The Strait of Hormuz Is Open: Time to Buy Airline Stocks?
Think about how individual airline stocks might fit into your portfolio rather than what might happen to oil prices.
The Strait of Hormuz Is Open: Time to Buy Airline Stocks?
Overview
Last week, the U.S. and Iran signed a memorandum of understanding (MOU), and tankers began to travel through the vital Strait of Hormuz once more. However, the situation remains fluid: By the end of the week, there were mixed reports about restrictions on transit through the vital waterway. The MOU is the beginning of a 60-day negotiation period, rather than a full peace deal.

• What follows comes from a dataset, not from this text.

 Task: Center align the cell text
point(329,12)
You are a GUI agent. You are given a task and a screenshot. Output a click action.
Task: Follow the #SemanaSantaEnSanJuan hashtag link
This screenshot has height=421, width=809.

WTI crude prices have fallen by more than 20% over the past month to around $75 (as of June 22). That's up from $57 at the start of the year, but significantly down from almost $113 in April. The challenge for investors is that reopening the Strait is not a linear process from geopolitical and logistical perspectives. It will take time, and there may be further moves to restrict tanker movements if violence restarts.
Details
When major geopolitical shifts occur, it is natural to consider which sectors might become more or less attractive. High jet fuel prices certainly pressured airline stocks at the start of the conflict, but markets have already started to price in an end to the war. Indeed, the U.S. Global Jets ETF (NYSEMKT: JETS), which tracks the global airline industry, is trading higher than when the war started. Not only has air travel demand proven remarkably resilient, but traders are already looking beyond the conflict.